Carlston is the director of the BYU Pre Professional Advisement Center. She advises and helps students who are interested in attending law school or business school. Carlston also teaches classes such as pre-law review and constitutional research.
“I am invested in whether or not I am going to provide you with enough information to help you make the right decision,” Carlston said.
She said she doesn’t try to convince students to go law school but to help them learn if law school is the right fit for them.
Beginning Fall 2018, BYU Law is willing to take GRE test scores in place of LSAT scores. Carlston said she does not advise students to only take the GRE. BYU is one of few universities willing to take a GRE score in place of the LSAT score. Carlston said this limits the students’ options when it comes to applying to law school, and she encourages a student who has taken the GRE to not discount the value of taking the LSAT.
Stacie Stewart, dean of BYU Law School Admissions, said while they are accepting the GRE, LSAT scores hold more weight when it comes to applying to BYU Law. Stewart said the LSAT tests more closely to the way of thinking required to study and practice law.
The GRE is a standardized test including math and reading, while the LSAT is more focused on logic.
Stewart said BYU undergraduate students who have a GPA of 3.8 or higher don’t have to take any standardized test if applying to BYU Law. She said those students aren’t at a disadvantage to those who have taken the LSAT or GRE because a high GPA usually means students are hardworking and have the ability to do well in law school.

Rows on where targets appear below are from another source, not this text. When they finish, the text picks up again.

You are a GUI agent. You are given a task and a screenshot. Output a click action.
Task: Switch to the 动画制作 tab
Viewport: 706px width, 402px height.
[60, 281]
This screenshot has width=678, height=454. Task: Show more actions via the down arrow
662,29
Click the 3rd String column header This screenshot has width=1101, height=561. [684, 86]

In addition to test scores and a strong GPA, Stewart said applications require a résumé, personal statement, ecclesiastical endorsements and two letters of recommendation. These forms are submitted online through the Law School Admission Council, an organization that allows students to apply to every law school through a single application.

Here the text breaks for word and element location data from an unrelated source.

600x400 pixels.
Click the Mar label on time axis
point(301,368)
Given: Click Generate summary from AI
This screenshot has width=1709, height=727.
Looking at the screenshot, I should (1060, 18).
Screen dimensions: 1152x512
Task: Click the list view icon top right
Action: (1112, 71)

After admissions interviews, applications are looked at individually by the admissions committee. Stewart said the applications are voted on, and those that result in a unanimous yes are notified of their acceptance into BYU Law. The rest are either sent a rejection or waitlist notice.

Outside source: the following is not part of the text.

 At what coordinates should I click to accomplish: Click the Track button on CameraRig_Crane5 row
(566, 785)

Stewart said students who don’t get accepted should remember law school isn’t for everyone.
”You should do something that makes you happy and what you’re good at,” Stewart said.
She said she wanted to be an actress growing up but didn’t have the skill set to be successful at it.
“Whatever you do, it should be something you’re good at,” she said.
Stacie also advises students who don’t get accepted to remember there are many other law schools students can attend. If they are set on going to BYU Law, BYU accepts transfer students who have attended other universities for law school.
Mallorie Mecham, for example, attended a year at Michigan State University in East Lansing before transferring to BYU to finish her law degree. Her advice to students wanting to attend BYU Law is to not let their LSAT scores scare them.
“You can’t fail the LSAT. It’s not a thing,” Mecham said.
Mecham said the LSAT is offered four times a year, and can be taken as many times until a better score is received.
Mecham said she wants students to remember that a good GPA and LSAT score still don’t guarantee them a spot in BYU’s Law School. She said applications include personal statements and letters of recommendation for a reason, and it’s all about finding the right law school that fits each individual and his or her background.